Defense Minister Hulusi Akar criticized Greece for violating international law and agreements by arming 16 demilitarized islands.
Akar noted that Greece has unlawfully armed 16 out of 23 Aegean islands, completely disregarding several international agreements.
"We expect Greece to abide by international law and agreements and act in line with good neighborly relations," Akar said.
Starting from the Treaty of London in 1913, the militarization of Eastern Aegean Islands was restricted and their demilitarized status was confirmed in the Treaty of Lausanne signed in 1923. The 1947 Treaty of Paris, which ceded the Dodecanese from Italy to Greece, also confirmed the demilitarized status.
However, Greece argues that the 1936 Montreux Convention on Turkish Straits should be applied regarding the issue, while Ankara says Greece's obligation to disarm the islands remains unchanged under the Montreux Convention as well since there is no provision that is different from the Treaty of Lausanne on the issue.
The re-arming of the demilitarized Aegean islands has always been a hot debate between the two countries, especially after the 1960s when relations between Ankara and Athens turned sour over the Cyprus question and extended Greek claims over Aegean airspace and territorial waters. Turkey's first reaction to Greece's arming of the islands in the Aegean was a diplomatic note given to Athens on June 29, 1964.
He noted that Turkey's efforts and military progress have enabled the country to become a leader in the international community.
Touching upon the latest developments in northern Syria, Akar said that the Assad regime continues to attack residential areas, hospitals and schools in violation of the cease-fire deal.
"Thousands of people in Idlib are fleeing toward areas cleared in Olive Branch and Euphrates Shield operations to save their lives from intense airstrikes in Idlib," Akar said.
The defense minister highlighted that Turkey is in favor of stability, peace, protection of rights and justice in the region, and is determined to protect its own rights and interests.

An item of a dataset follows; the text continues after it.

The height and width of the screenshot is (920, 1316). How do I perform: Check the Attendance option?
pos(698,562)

Regarding the agreement with Libya, Akar said the agreement has been on the agenda for almost a decade and is not new. He criticized Greece for wanting to have the final say on everything in the region.

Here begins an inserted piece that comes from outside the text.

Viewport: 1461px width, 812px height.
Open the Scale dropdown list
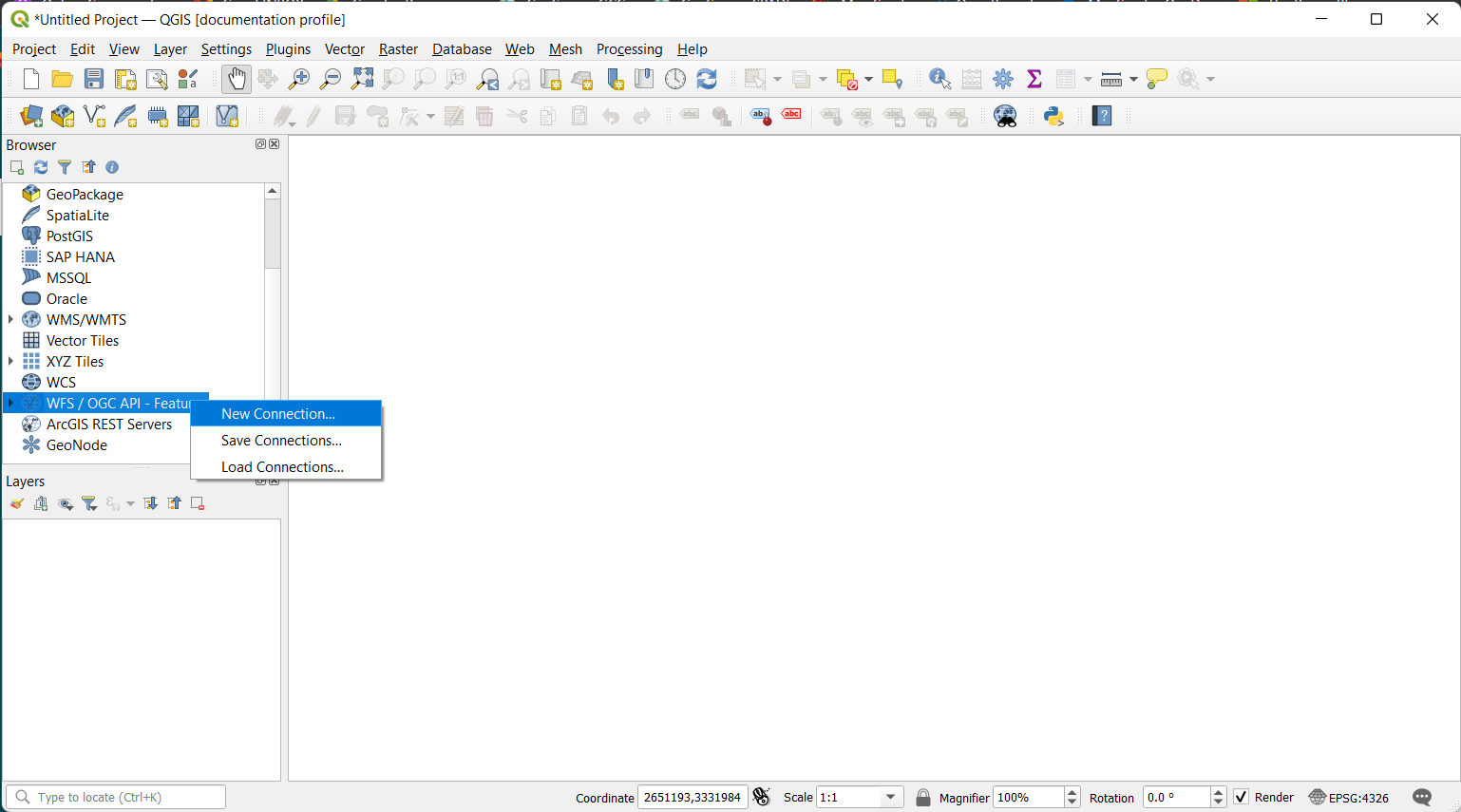tap(889, 797)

"Greece wants everything to happen the way they want them to be but there are rules, regulations and international law. Not everything will happen as you wish," Akar said.
He also said that Turkey's team of military trainers and advisers in Libya will continue to provide support.
Turkey's Parliament passed a motion allowing for the deployment of troops to Libya for one year in order to respond to threats from illegitimate armed groups and other terror groups working against both countries' national interests.
The resolution also aims to provide security in Libya in the face of any possible mass migration and to provide Libyans with humanitarian aid.
Turkish forces will be able to launch an operation and military intervention to protect Turkey's interests and prevent future irreparable situations.
Libya and Turkey signed agreements in November outlining cooperation in terms of security and maritime affairs, angering Mediterranean countries, including Greece and the Greek Cypriot administration, of whom the diplomatic maneuver prevents from unilaterally exploiting energy resources in the region.
Turkey's move comes after the Tripoli-based Government of National Accord made a formal request for military support.